§ About this task:
The answer must be a single number: how many lines in the records below contain the word "agent".

◇ ◇ ◇ ◇ ◇

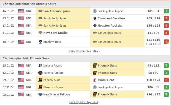Expand more San Antonio Spurs matches arrow
171x106 pixels.
[x=100, y=51]
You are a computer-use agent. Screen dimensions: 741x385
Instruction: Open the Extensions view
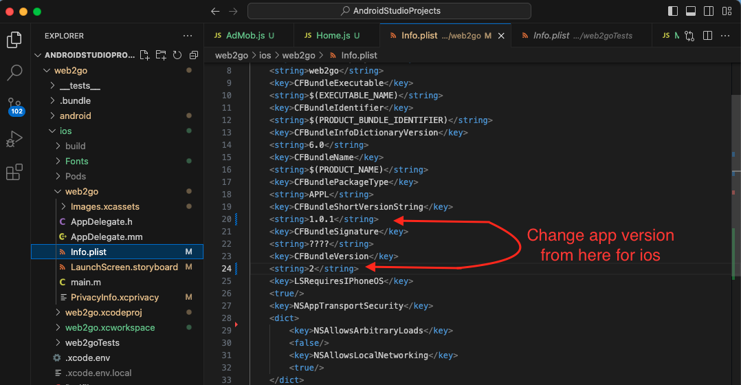[14, 173]
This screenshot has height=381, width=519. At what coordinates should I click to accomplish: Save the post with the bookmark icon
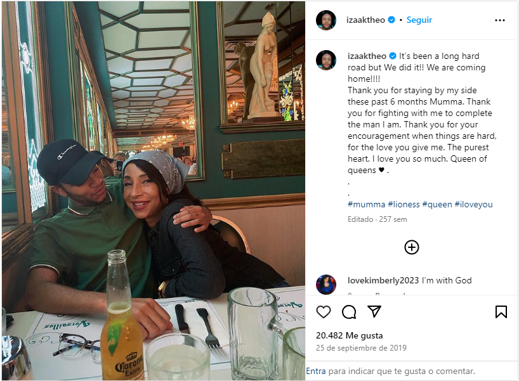point(501,312)
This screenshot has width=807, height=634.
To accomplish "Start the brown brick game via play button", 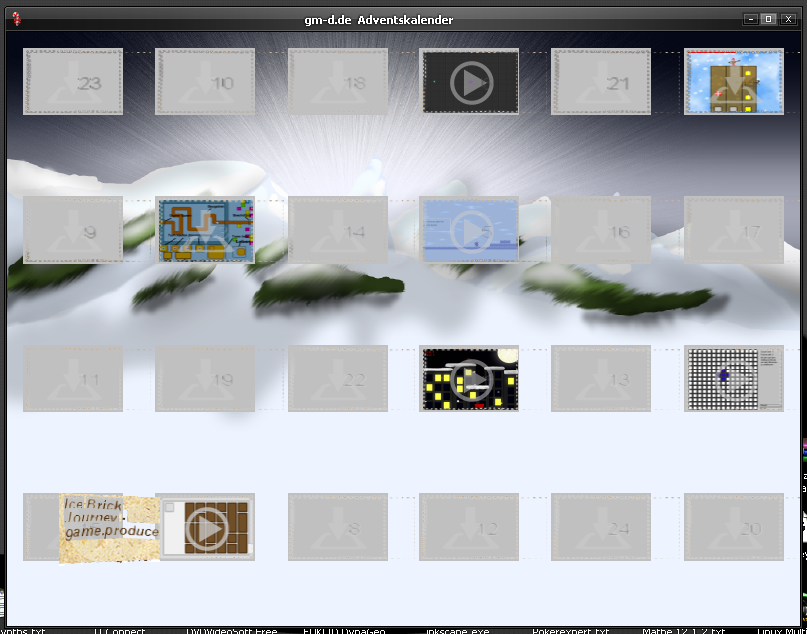I will tap(206, 528).
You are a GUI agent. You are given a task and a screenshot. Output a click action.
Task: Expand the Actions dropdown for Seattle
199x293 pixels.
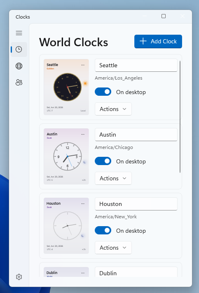point(113,109)
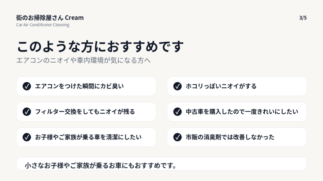Click the エアコンのニオイや車内環境が気になる方へ subheading
This screenshot has height=181, width=323.
(83, 60)

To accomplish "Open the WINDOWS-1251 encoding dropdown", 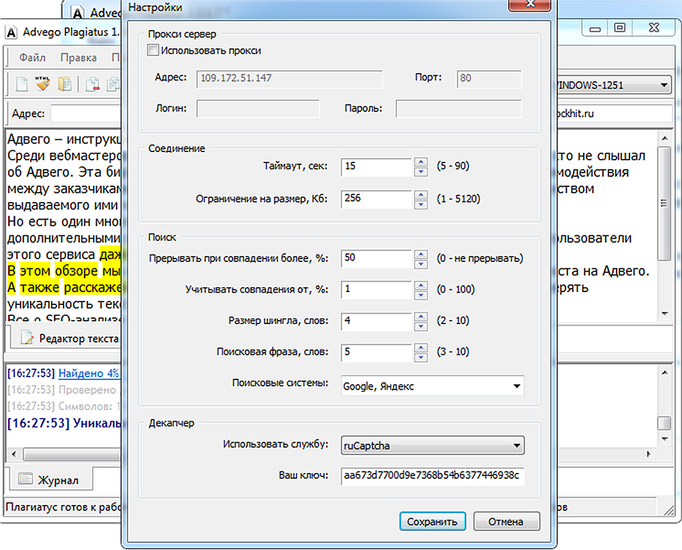I will 664,85.
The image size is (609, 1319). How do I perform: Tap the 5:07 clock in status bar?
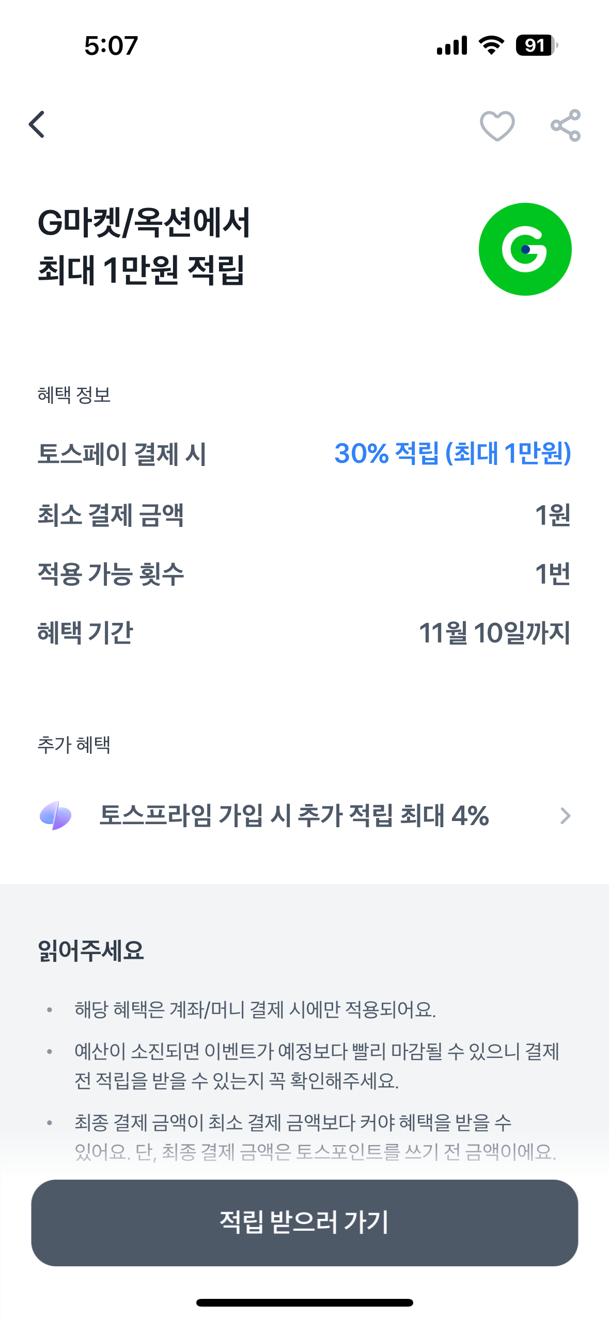click(111, 45)
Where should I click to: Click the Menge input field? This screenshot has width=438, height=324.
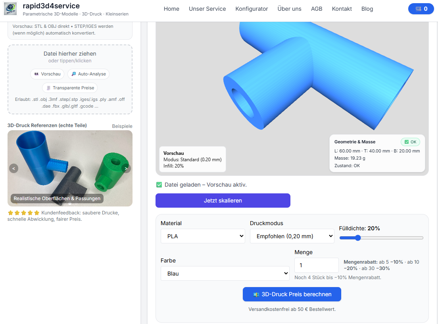click(x=316, y=265)
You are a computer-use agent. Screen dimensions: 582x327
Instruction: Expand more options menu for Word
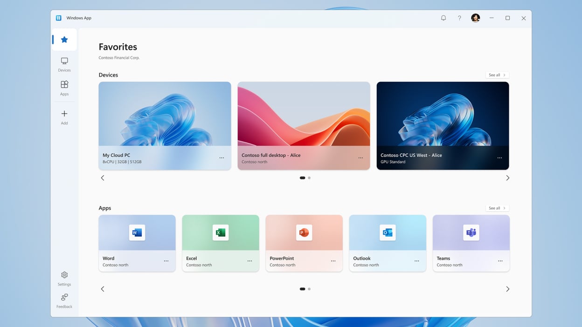point(166,261)
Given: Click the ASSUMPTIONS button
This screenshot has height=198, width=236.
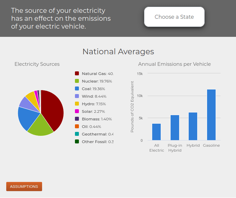Looking at the screenshot, I should (24, 186).
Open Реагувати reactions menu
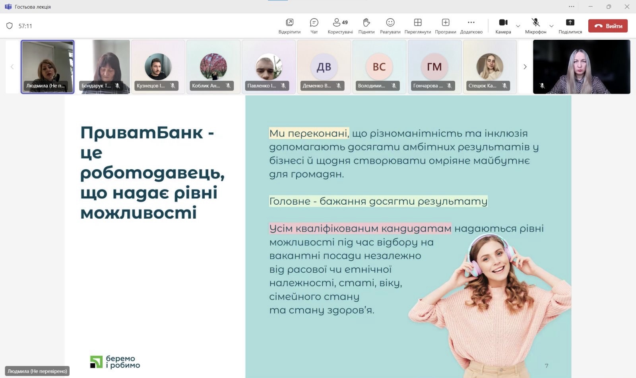Screen dimensions: 636x378 (390, 26)
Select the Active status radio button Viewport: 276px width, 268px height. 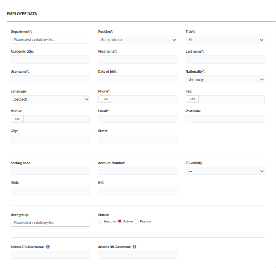(120, 221)
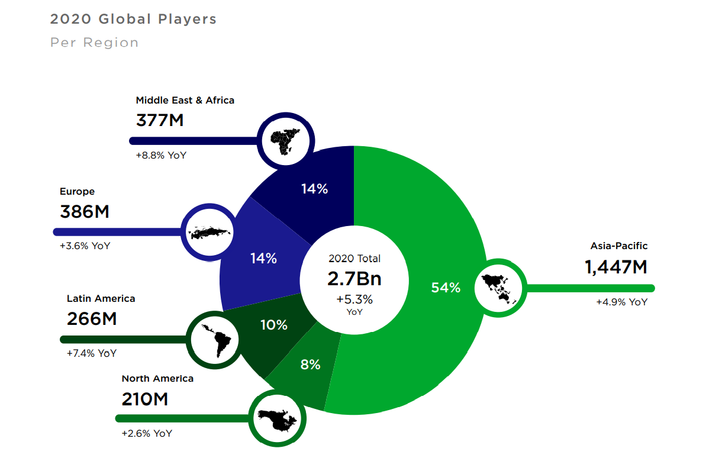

◇ ◇ ◇ ◇ ◇

§ Output:
3